• _Supplied passage_:
Matchbox 20 (Interview Magazine Article)


*Note: I put forth a lot of effort to type this out...please don't steal it :)

MATCHBOX 20
THE COUNTRY OUTLAW AND THE BLOCKBUSTER BAND
BY WILLIE NELSON

Maybe because they don’t play sardonic indie rock or trendy dance grooves, or because their first hit, “Push,” was widely (mis)interpreted as a batterer’s anthem, or maybe just because they’re from the south, Matchbox Twenty has never been embraced by the cultural elite. The masses, however, adore them. Their 1996 debut has sold over 11 million copies. The follow-up, Mad Season by Matchbox Twenty (Melisma/Lava/Atlantic), was nominated for two Grammys. The band – Rob Thomas, Kyle Cook, Adam Gaynor, Brian Yale and Paul Doucette – is currently on a tour that’s been selling out arenas across North America.

And then there are those three Grammys Thomas won for “Smooth,” his omnipresent single with Carlos Santana. For most guys, that collaboration would be celestial seasoning enough. But no: Thomas tracked down his hero, Willie Nelson, and wound up writing tracks for the country legend’s next album. The songwriters share an itinerant southern background. Thomas grew up bouncing between his mother’s and his grandmother’s homes in South Carolina and Florida. He dropped out of school and wound up in Orlando, where Matchbox Twenty was formed. Lately, some guy named Mick Jagger has been on the phone wanting to write songs . . .

• _Material provided_:

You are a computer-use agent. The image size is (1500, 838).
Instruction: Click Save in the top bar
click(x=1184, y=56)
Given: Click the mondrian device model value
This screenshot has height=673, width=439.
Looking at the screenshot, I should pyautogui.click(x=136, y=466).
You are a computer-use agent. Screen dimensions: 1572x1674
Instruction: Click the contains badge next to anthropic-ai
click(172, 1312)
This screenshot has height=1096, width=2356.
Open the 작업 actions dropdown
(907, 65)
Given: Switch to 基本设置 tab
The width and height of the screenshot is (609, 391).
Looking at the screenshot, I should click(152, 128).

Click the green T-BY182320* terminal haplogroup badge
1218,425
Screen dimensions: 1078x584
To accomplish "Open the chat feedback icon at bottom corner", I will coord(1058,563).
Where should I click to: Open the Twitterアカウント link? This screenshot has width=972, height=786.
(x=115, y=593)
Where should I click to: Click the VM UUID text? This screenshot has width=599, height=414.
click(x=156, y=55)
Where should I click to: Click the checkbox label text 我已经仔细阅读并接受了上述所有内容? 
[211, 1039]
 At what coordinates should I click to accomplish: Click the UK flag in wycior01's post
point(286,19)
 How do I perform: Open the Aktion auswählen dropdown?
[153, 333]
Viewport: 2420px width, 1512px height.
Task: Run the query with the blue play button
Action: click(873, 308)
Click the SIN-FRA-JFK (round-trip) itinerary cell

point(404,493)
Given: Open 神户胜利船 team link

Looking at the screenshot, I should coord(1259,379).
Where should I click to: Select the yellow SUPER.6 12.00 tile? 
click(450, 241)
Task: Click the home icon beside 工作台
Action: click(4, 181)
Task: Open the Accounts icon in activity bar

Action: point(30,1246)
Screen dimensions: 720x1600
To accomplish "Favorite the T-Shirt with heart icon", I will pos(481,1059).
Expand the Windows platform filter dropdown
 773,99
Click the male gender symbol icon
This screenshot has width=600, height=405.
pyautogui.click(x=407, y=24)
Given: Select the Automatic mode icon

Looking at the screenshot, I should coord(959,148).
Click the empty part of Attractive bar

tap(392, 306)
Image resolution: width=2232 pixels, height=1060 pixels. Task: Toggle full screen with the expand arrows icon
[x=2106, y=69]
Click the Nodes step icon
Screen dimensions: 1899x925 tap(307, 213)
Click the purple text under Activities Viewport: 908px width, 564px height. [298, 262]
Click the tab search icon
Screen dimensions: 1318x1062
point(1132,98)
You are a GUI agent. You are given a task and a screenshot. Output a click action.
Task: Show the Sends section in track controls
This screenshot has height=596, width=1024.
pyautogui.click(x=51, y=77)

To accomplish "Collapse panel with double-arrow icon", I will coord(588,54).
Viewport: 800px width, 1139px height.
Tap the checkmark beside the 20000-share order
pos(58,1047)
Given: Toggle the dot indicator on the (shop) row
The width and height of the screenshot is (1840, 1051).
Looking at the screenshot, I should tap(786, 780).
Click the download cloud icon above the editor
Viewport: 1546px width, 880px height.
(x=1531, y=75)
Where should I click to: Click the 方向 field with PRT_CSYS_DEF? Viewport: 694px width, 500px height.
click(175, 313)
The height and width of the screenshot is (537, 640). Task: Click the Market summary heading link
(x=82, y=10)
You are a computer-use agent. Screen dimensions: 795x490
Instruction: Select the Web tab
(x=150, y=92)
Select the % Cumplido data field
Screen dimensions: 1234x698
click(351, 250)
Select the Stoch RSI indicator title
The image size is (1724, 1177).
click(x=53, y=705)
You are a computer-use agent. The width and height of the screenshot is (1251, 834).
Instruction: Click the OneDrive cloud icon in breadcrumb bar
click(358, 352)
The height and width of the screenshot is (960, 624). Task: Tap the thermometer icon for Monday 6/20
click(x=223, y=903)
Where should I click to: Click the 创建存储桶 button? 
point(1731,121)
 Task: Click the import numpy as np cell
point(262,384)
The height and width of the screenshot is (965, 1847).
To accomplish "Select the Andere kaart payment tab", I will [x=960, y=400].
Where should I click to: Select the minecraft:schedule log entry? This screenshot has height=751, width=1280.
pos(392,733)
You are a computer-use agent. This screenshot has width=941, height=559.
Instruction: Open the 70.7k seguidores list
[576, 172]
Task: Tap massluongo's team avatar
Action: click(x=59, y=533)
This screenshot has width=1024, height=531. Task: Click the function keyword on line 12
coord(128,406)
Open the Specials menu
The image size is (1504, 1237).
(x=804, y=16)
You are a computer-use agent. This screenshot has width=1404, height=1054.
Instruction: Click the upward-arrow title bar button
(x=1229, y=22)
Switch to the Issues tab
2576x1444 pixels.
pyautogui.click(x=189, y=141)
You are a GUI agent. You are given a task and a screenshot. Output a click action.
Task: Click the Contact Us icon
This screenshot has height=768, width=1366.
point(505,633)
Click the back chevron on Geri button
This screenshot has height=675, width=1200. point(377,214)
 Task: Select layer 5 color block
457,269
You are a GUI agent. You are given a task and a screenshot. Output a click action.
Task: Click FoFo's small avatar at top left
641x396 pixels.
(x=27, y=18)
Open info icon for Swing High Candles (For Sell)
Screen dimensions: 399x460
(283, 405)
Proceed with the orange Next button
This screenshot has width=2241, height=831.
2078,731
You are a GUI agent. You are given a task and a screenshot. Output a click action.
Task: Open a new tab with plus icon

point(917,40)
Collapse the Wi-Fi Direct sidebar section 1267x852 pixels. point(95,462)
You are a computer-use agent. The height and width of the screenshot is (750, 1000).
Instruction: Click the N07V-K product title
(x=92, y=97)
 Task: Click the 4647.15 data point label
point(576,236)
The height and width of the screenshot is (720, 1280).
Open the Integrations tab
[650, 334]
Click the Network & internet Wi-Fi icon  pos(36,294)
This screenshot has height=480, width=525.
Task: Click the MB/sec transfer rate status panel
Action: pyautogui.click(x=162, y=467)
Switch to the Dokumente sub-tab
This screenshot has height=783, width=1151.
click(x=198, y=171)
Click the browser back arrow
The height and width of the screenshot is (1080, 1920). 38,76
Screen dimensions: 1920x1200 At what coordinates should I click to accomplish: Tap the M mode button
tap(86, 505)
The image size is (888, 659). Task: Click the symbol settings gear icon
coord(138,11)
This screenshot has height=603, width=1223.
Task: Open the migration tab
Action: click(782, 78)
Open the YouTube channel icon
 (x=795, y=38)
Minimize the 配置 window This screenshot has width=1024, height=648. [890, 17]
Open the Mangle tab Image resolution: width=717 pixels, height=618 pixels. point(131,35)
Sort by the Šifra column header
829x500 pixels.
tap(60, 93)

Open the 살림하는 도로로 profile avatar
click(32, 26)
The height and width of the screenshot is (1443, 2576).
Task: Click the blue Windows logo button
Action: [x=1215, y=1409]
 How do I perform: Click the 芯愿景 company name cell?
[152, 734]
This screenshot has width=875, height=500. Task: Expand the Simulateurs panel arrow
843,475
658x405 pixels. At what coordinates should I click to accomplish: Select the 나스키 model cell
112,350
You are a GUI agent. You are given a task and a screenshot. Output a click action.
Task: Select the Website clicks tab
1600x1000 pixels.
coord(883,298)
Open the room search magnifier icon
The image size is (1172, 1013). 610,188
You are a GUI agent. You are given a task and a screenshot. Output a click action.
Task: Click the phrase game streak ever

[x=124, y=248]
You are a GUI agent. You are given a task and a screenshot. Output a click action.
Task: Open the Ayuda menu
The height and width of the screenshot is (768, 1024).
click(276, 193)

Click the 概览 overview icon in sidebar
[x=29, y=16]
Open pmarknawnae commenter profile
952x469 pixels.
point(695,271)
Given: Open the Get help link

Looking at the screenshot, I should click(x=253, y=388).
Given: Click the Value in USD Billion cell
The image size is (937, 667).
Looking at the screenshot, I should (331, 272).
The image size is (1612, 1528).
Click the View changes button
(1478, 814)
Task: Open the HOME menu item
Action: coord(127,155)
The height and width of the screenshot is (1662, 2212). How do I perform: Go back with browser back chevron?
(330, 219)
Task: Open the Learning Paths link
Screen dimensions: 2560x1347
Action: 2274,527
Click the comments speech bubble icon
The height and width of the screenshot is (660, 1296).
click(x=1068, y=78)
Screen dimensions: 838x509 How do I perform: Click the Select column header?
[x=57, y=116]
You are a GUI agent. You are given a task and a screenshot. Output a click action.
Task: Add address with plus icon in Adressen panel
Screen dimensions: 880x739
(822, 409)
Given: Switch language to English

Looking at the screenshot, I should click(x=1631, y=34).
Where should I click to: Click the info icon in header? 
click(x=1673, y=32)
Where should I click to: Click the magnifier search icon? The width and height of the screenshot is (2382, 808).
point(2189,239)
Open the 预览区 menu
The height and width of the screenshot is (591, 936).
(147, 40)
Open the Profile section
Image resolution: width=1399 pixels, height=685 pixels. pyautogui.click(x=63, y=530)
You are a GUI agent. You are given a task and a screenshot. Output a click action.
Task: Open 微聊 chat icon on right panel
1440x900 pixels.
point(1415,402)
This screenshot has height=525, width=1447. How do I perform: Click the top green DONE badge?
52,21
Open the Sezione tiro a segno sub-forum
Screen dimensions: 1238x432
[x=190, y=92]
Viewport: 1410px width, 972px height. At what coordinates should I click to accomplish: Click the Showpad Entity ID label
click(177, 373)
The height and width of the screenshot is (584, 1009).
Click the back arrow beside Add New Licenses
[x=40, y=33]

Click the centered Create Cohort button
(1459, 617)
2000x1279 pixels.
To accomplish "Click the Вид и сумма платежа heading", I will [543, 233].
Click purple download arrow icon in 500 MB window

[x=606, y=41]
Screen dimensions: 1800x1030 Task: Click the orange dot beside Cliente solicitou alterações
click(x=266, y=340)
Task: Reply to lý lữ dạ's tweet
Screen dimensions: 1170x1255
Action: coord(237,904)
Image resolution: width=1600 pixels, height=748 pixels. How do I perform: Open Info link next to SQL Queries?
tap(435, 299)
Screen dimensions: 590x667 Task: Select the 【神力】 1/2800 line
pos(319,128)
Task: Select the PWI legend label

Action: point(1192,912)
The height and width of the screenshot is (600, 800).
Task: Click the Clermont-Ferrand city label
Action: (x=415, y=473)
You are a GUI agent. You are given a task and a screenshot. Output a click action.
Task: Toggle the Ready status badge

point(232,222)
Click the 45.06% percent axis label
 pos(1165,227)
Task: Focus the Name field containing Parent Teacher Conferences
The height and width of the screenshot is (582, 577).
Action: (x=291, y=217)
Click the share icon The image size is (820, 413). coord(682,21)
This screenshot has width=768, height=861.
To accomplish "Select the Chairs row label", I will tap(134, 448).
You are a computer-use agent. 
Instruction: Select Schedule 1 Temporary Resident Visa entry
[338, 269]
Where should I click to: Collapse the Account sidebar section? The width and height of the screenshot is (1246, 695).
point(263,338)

• _Things to do_:
A. Please arrange the records starting at the line containing "Click the green" and ending at the line containing "pyautogui.click(x=407, y=24)" as a Markdown table with the columns Row and Record line, leaving out blank lines.
B. Pick up the Matchbox Twenty article after its last sentence and keep writing.
The records have nothing to do with the Matchbox Twenty article.

• _Answers in order_:
A.
| Row | Record line |
|---|---|
| 1 | Click the green T-BY182320* terminal haplogroup badge |
| 2 | 1218,425 |
| 3 | Screen dimensions: 1078x584 |
| 4 | To accomplish "Open the chat feedback icon at bottom corner", I will coord(1058,563). |
| 5 | Where should I click to: Open the Twitterアカウント link? This screenshot has width=972, height=786. |
| 6 | (x=115, y=593) |
| 7 | Where should I click to: Click the VM UUID text? This screenshot has width=599, height=414. |
| 8 | click(x=156, y=55) |
| 9 | Where should I click to: Click the checkbox label text 我已经仔细阅读并接受了上述所有内容?  |
| 10 | [211, 1039] |
| 11 |  At what coordinates should I click to accomplish: Click the UK flag in wycior01's post |
| 12 | point(286,19) |
| 13 |  How do I perform: Open the Aktion auswählen dropdown? |
| 14 | [153, 333] |
| 15 | Viewport: 2420px width, 1512px height. |
| 16 | Task: Run the query with the blue play button |
| 17 | Action: click(873, 308) |
| 18 | Click the SIN-FRA-JFK (round-trip) itinerary cell |
| 19 | point(404,493) |
| 20 | Given: Open 神户胜利船 team link |
| 21 | Looking at the screenshot, I should coord(1259,379). |
| 22 | Where should I click to: Select the yellow SUPER.6 12.00 tile?  |
| 23 | click(450, 241) |
| 24 | Task: Click the home icon beside 工作台 |
| 25 | Action: click(4, 181) |
| 26 | Task: Open the Accounts icon in activity bar |
| 27 | Action: point(30,1246) |
| 28 | Screen dimensions: 720x1600 |
| 29 | To accomplish "Favorite the T-Shirt with heart icon", I will pos(481,1059). |
| 30 | Expand the Windows platform filter dropdown |
| 31 |  773,99 |
| 32 | Click the male gender symbol icon |
| 33 | This screenshot has width=600, height=405. |
| 34 | pyautogui.click(x=407, y=24) |

B.
WILLIE NELSON: So Rob, let’s start by telling folks how we met.

ROB THOMAS: I met up with you at one of your shows. You do these damn three-hour sets. By the time you’re done, I’m drunk. I get on your tour bus and I can’t get anything out of my mouth, except, “I love you!” In my head it’s all coherent, I want to talk about certain records, but instead I keep going, “You know the one with you on the cover? You know that song about the girl?”

WN: How’d you write your first song?

RT: I started writing just to pick up girls. [laughs] I was in high school, and I wasn’t playing football and I wasn’t extremely popular. So I thought I would be the guy at the party sitting at the piano, playing songs for girls. Then they would say, “Oh my God, look how sensitive he is.” You’ve told me that when you started, you wanted to be on the Grand Ole Opry.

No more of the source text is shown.